---- The data

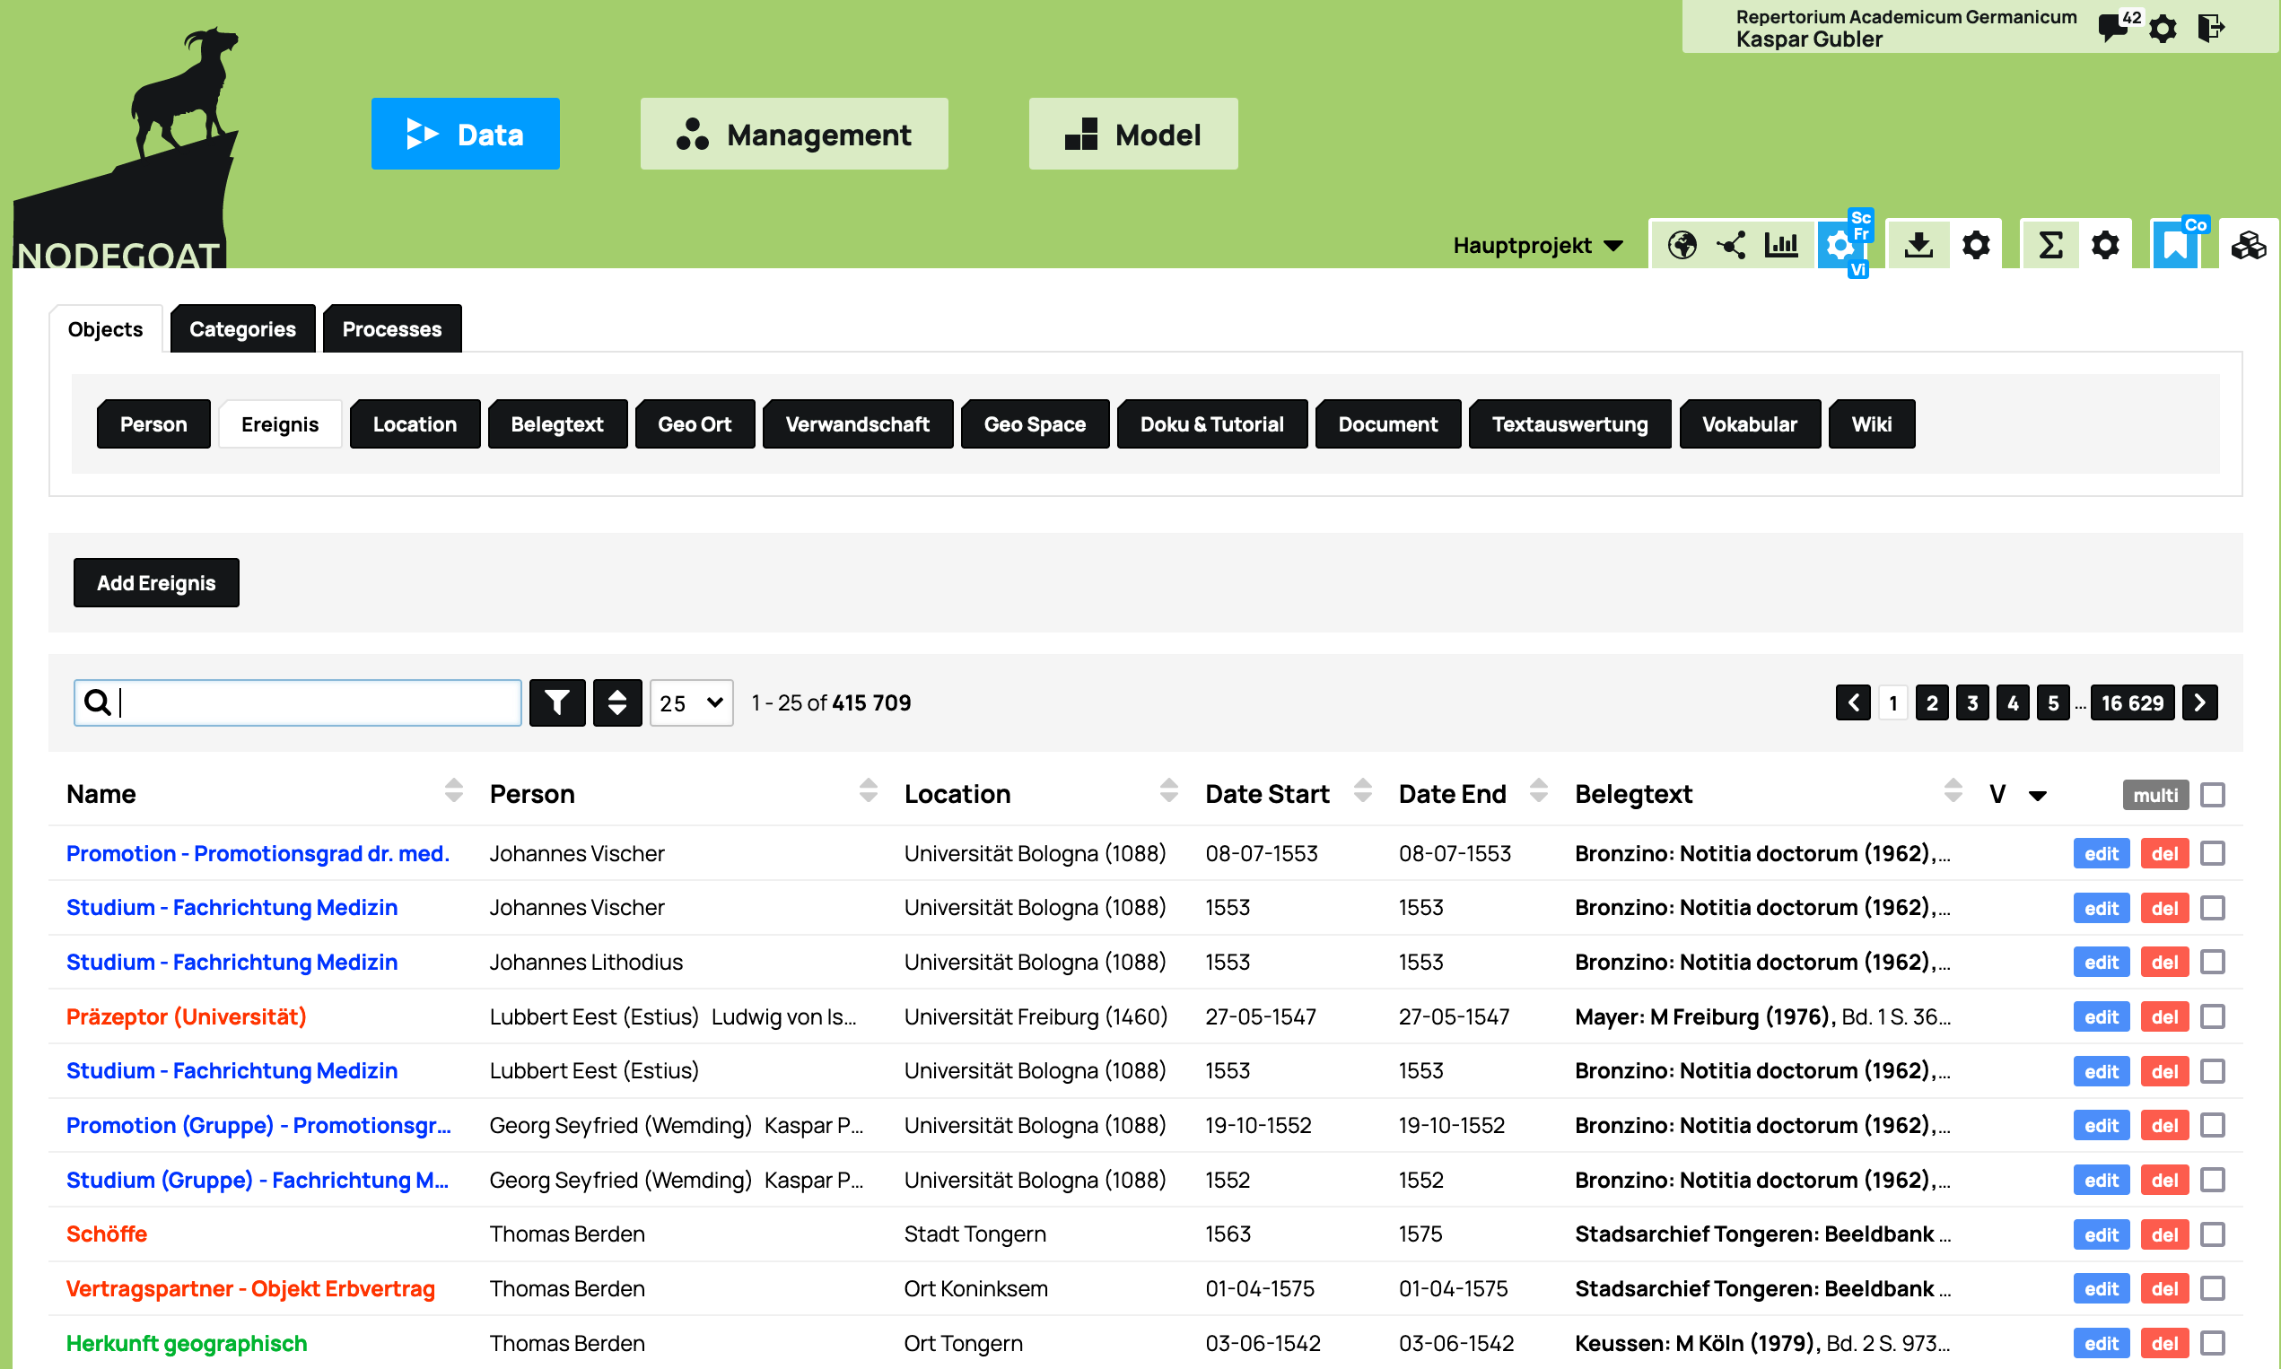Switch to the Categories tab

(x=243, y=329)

--------
---- The data

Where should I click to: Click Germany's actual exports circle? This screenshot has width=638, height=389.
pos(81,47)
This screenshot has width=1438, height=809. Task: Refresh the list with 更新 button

--------

▸ Problem to solve:
Leave out every line above except those from the line with "Where should I" up to and including the line with "This screenshot has width=1438, height=809.", and copy those exactly.

▸ Worked solution:
Where should I click to: Click Germany's actual exports circle? This screenshot has width=638, height=389.
pos(81,47)
This screenshot has width=1438, height=809. Task: Refresh the list with 更新 button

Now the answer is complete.